The primary endpoint in the ASCEND study is change in percent predicted FVC, with the primary outcome analysis a Rank ANCOVA at Week 52. The magnitude of effect will be presented on a categorical basis as the proportion of patients with decrements of less than 0% or greater than 10% at pre-specified study time points.
Patient eligibility criteria for ASCEND include the following:
- Centrally confirmed diagnosis by High Resolution Computed Tomography (HRCT) (+/- surgical lung biopsy)
- %FVC 50% - 90%
- %DLco 30% - 90%
- FEV1/FVC ratio greater than 0.80
- Time since IPF diagnosis greater than six months and less than four years
Key secondary endpoints include change in six-minute walk test (6MWT) distance and progression-free survival, which will be based on the earliest of time to death, FVC decrement of 10% or greater, or decrement in 6MWT distance of 50 meters or more.

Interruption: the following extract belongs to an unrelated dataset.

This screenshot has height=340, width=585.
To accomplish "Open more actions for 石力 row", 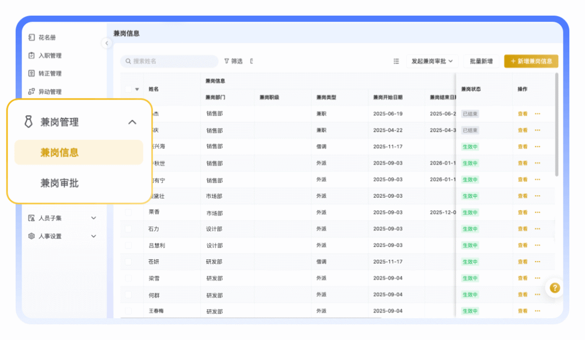I will click(x=537, y=229).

Other secondary endpoints include all-cause mortality, evaluated both independently as well as pooled with the previous CAPACITY data, and on-treatment IPF-related deaths, which also will be evaluated independently and pooled with the CAPACITY data, and dyspnea.
About Esbriet® (pirfenidone)
Esbriet is an orally active drug that inhibits the synthesis of TGF-beta, a chemical mediator that controls many cell functions including proliferation and differentiation, and plays a key role in fibrosis. It also inhibits the synthesis of TNF-alpha, a cytokine that is known to have an active role in inflammation.